## Selection
* Start *

It is much easier for my to pick bad recordings over good.

I could not tell you the best recording of Beethoven's _Ninth_ but I can tell you the most horrible performance of Shostakovich's _The Execution of Stepan Razin_.






​
The fact that this monstrosity is still in print should be considered a crime against humanity. Everyone involved with this performance should be shot. To remind myself how bad it is I am listening to right now. Very anemic performance completely void of any passion. Torture!!!!

I think I will spend the rest of the evening listening to 4' 33".


----------



## techniquest

I thought I'd heard a bad Beethoven 9th when I came across the Norrington set, but that Maximianno Cobra performance (above) is _painful_!
BTW, I can't see the image regarding the Shostakovich "Execution" recording; which is it? I'm intrigued to know...I have 4 recordings of the piece and none of those is particularly awful.


----------



## arpeggio

techniquest said:


> I thought I'd heard a bad Beethoven 9th when I came across the Norrington set, but that Maximianno Cobra performance (above) is _painful_!

* End *

## Recorded data
* Start *

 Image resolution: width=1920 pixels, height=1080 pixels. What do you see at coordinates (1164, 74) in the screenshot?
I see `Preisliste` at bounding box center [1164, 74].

* End *

## Goals
A. Reproduce the forum thread about bad recordings from "BTW, I can't" to "is particularly awful.".
B. In the forum thread about bad recordings, how many recordings of the Shostakovich piece does techniquest say they have?
Rely solely on the forum thread about bad recordings.

## Responses
A.
BTW, I can't see the image regarding the Shostakovich "Execution" recording; which is it? I'm intrigued to know...I have 4 recordings of the piece and none of those is particularly awful.

B. Four.